Many colleagues have commented that they miss the social connection of working in an office – one of the next frontiers for us to address – but we’re extremely proud to see how hard our teams are working, despite the challenges and ongoing uncertainty brought on by the coronavirus.
Our approach to operations
Our business as usual (BAU) philosophy means that our operations are designed to be very resilient. Tier 1 processes have always operated ‘active-active’ between our centres allowing us to move work globally without service impacts. For example, we run our cash operations out of Malaysia and India, and both markets can run payments on their own, if the other is shut down. This helps us to identify and assess risks continuously. In BAU we make these moves all the time and constantly test our ability to continue processing with the loss of one of those centres.
When COVID-19 first hit China, our operations and technology teams had to act quickly to enable working from home for all staff. As Chinese New Year approached, it became clear that the virus wasn’t slowing. We quickly set up crisis calls with leaders around the Bank. We knew that acting early on the information we had – even if incomplete – would get us ahead of the game.
To enable nearly 60,000 of us to work from home, our teams joined forces again to anticipate and solve challenges, agreeing from the start what ‘good’ would look like. As well as providing thousands of laptops for those needing to work from home, we had to increase our Virtual Private Network (VPN) capacity by more than 600 per cent. One team created a brand-new app, SC Connect, in just one week to help everyone check in with each other remotely.
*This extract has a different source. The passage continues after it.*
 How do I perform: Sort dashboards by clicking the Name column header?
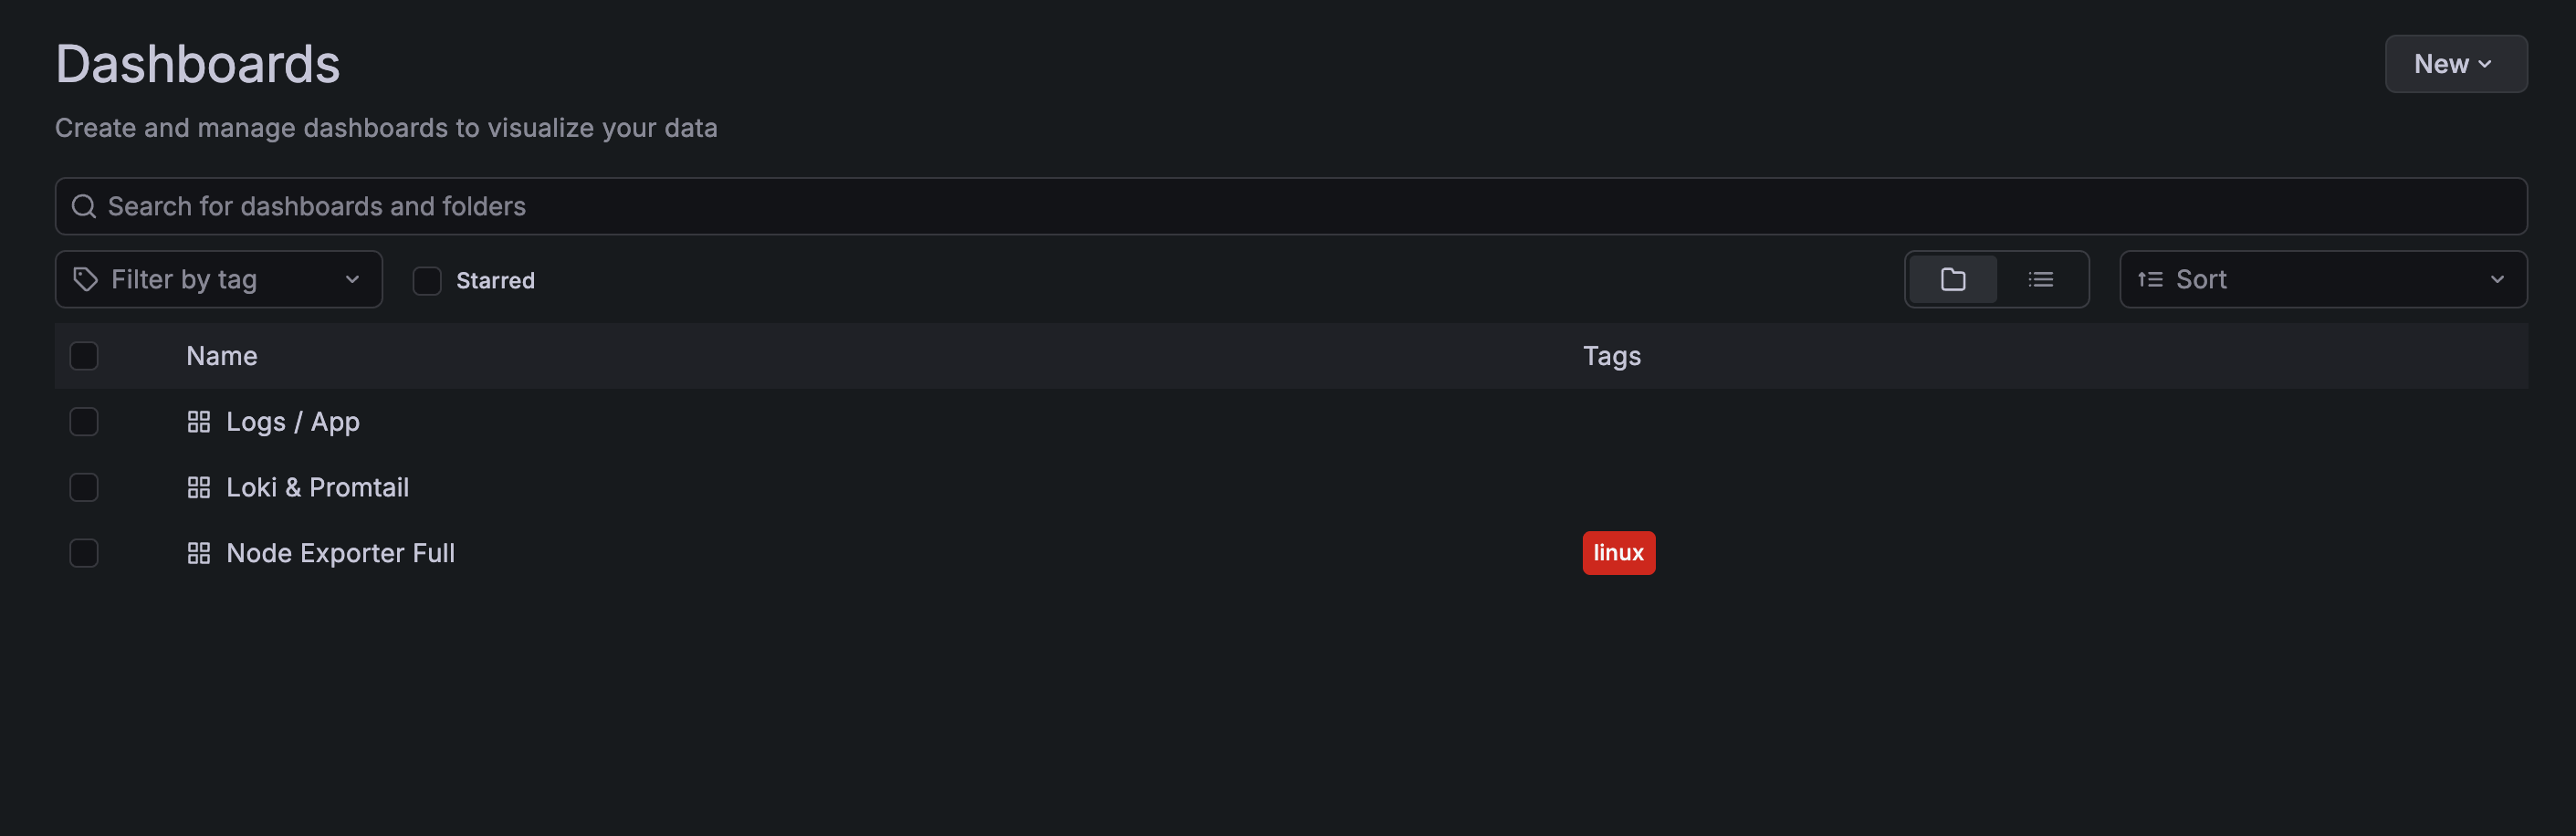click(221, 356)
We had to achieve all this while maintaining the strictest controls, to ensure all staff were protected from the heightened cyber-security risks that could result from increasing our digital capabilities. We also shared advice on how to navigate these risks with clients and staff.
Getting everyone in one ‘room’
How do you ‘gather together’ to discuss key issues when everyone is working in physical isolation? It was important to us to figure this out early, making sure we were all joined up, and that everyone understood who was responsible for what – particularly in our risk, compliance, technical and security teams.
We have learned that a sequential approach, whereby each team updates the next, usually wastes time. This is particularly true for multinational companies like ours. When we’re able to seek alignment from the start, everyone can take decisions with confidence while staying safe and compliant. The more we empower teams to provide rapid responses to issues, the better choices they make.
“I don’t think that our ability to be creative and solve complex problems should be compromised because we’re not in the same location”
Practically, we’re solving all our big issues remotely now, using new tools and sometimes experimenting with different ways of doing things. The outcomes are as good as if we had all physically been in the same room.
The next-most important thing
Especially during crises, it’s vital that team members figure out the most important task on their list, and then focus hard on getting it done before moving on to the next-most important thing. The next-most important thing is where all our valuable resource and time needs to go. And if we’re not deeply uncomfortable about the things that we’re not doing, it usually means that we haven’t prioritised hard enough.
“If you’re feeling comfortable that everything is ok, you haven’t prioritised effectively. You should feel deeply uncomfortable about the things you’re not doing.”
But how do you get the whole organisation to adopt the approach of ‘the next-most important thing’? The answer is: move fast, move early and be comfortable with incomplete information. We went into business continuity planning mode very early and treated decisions as ‘lightweight choices’ made using the best information we have available. If we get better information, we can change the decisions and course correct. And when it comes to our leaders, we strive to nurture not only the agile, but also those able to navigate ambiguity and uncertainty while keeping their eye on the future.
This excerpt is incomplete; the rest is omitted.